The brief also notes: "Research has shown that individuals with Down syndrome are among the happiest people in the world and bring tremendous joy to their families. In some Western nations, however, children diagnosed with Down syndrome are on the verge of being eliminated from society through selective abortion."

(Story continues below)

The Bioethics Defense Fund, a legal group that advocates for the right to life, also filed an amicus brief with the Supreme Court in support of the Indiana law.

Nikolas T. Nikas, president and general counsel of Bioethics Defense Fund, said in a statement that elective abortions on the basis of sex, race or disability constitute "eugenic discrimination."

Dorinda C. Bordlee, lead counsel for the fund's brief, noted in the brief's argument that the government must protect people against discrimination "from the outset of that human being's life or not at all."

Attorney generals from 19 states also jointly filed an amicus brief with the Supreme Court in support of the Indiana law.

"The Seventh Circuit invalidated this law by purporting to find within this Court's case law a 'categorical' right to pre-viability abortion, a right that a State cannot infringe no matter how powerful its interest," the brief states.

"That conclusion is legally wrong and would perversely place the unenumerated right to pre-viability abortion above even core protections of the Bill of Rights."

"Surely a State that has the constitutional authority to protect members of the Down syndrome community from being discriminated against in employment or public accommodations can protect that same community from wholesale elimination by eugenic practices," they added.

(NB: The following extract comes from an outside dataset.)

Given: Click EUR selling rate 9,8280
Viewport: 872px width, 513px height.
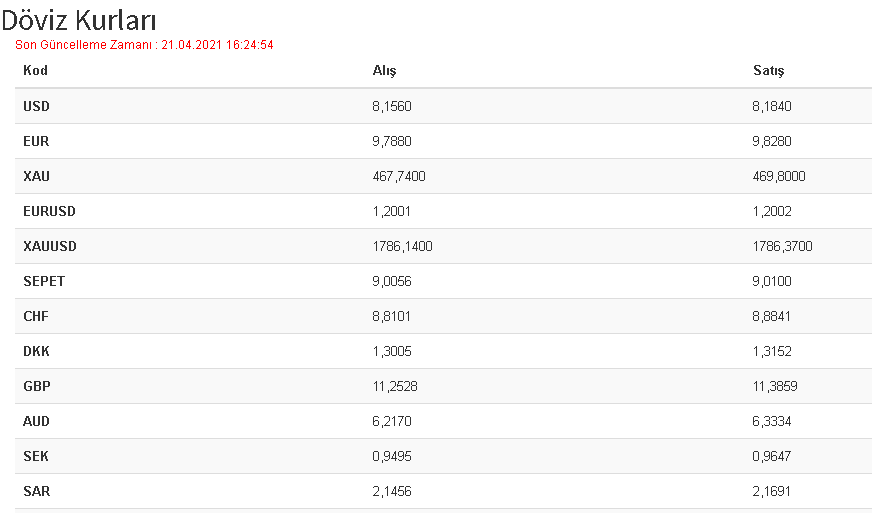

They also noted that the anti-discrimination law is seeking to avoid the "evil practices" of countries such as Iceland and Denmark, which have a near-100 percent abortion rate of babies diagnosed with Down syndrome.

The brief filing was led by Wisconsin Attorney General Brad Schimel, with 18 other states joining.

In a statement about joining the brief, West Virginia Attorney General Patrick Morrisey said that the Constitution "gives every state the inherent authority to protect life. That authority extends to enacting laws that prohibit abortion from being used as a tool to eliminate any particular segment of the population."

Other states joining the brief were attorney generals from Alabama, Arizona, Arkansas, Georgia, Idaho, Kansas, Louisiana, Michigan, Missouri, Nebraska, Ohio, Oklahoma, South Carolina, South Dakota, Texas, Utah, and Governor Phil Bryant of Mississippi.